Court Reporter Position: More Demand Than Supply

Stenographer Working

The “war for talent” rages on as more people enter the workforce, and as a result it has become increasingly important to pick an education wisely. And while record numbers of young people are choosing to invest in four-year Bachelor’s degrees, some of the country’s most in-demand jobs don’t actually require a college education.

Case in point: technical careers such as court reporters.

The career doesn’t require a college degree, at least not a four-year one. Although students can expect to spend as many as 15 hours a week refining their typing and listening skills, most court reporters attend two-year trade schools or certificate programs. Today, this trade is growing in demand with each passing year (and court case).

But why are there so many open court reporter positions right now? It’s simple supply and demand.

Currently, litigation is increasing rapidly across the nation, but the number of professionals that can document court proceedings is shrinking rapidly. Several states are already grappling with a court reporter shortage.

States like Texas, where Erminia Uviedo, a court reporter of several years, notes that the shortage is much more widespread than most people realize.

“They projected about 5,500 job openings within the next five years, and we’re already feeling that shortage,” Uviedo said.

This can lead to issues on a national scale when it comes to court cases and legal documentation, as court reporters use stenography machines to generate a written record of court proceedings. This can be anything from high-profile cases to simple divorce hearings.

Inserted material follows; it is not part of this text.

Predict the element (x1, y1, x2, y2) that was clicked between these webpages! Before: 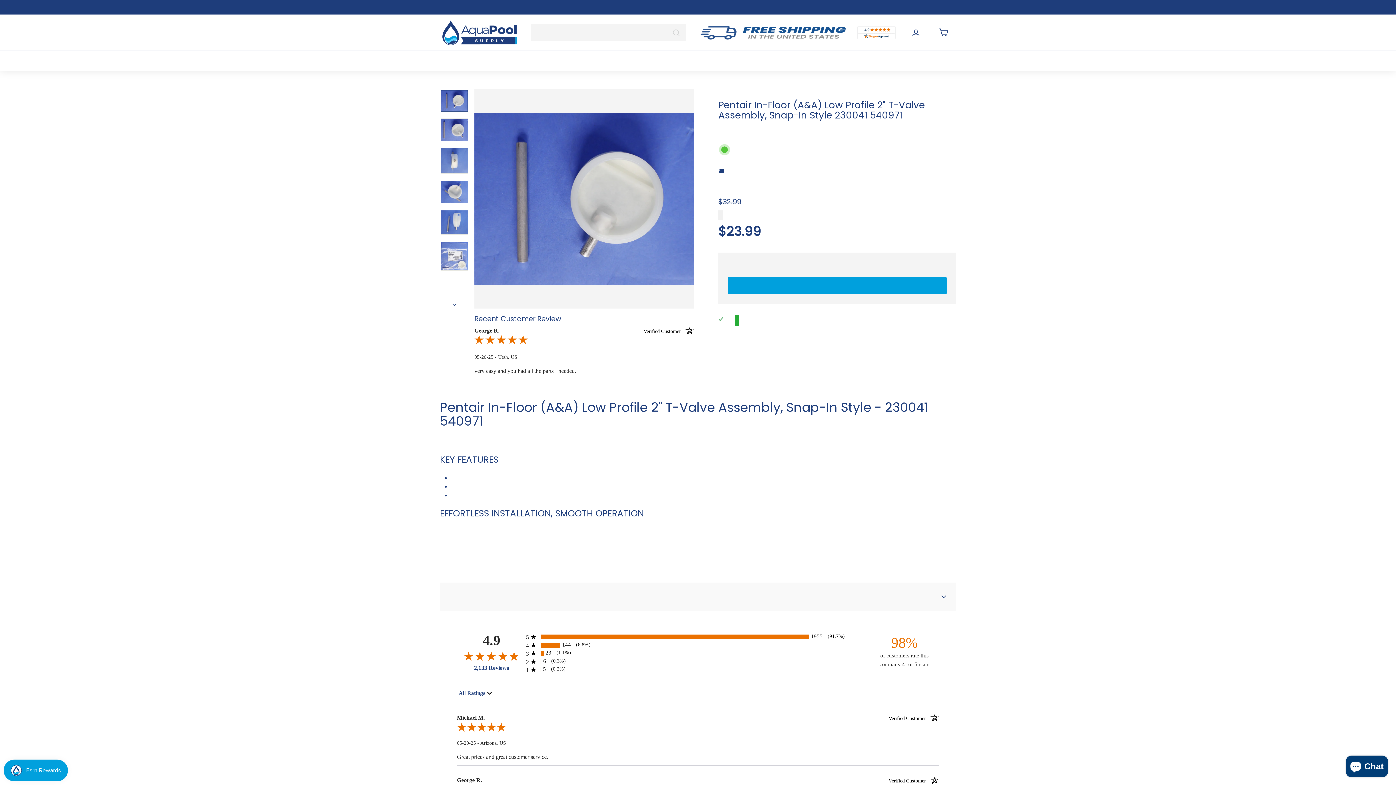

“Without a record, we have nothing to establish what went on in that courtroom,” Bexar County District Judge Kevin O’Connell said. “It’s actually as if it never happened at all.”

The position takes two years of training and a unique method of typing in order to be filled, and the average court reporter writes between 200 and 280 words per minute.

“You’re literally learning a language with your hands. It’s phonetic,” veteran court reporter Tonya Thompson said. “I can write a phrase with one stroke, like a chord on a piano.”

For the stenographers who already work in the industry, this shortage could not have occurred at a worse time, especially with the increase in the number of cases. It does, however, make the job a very stable option for anyone interested in entering a stable field.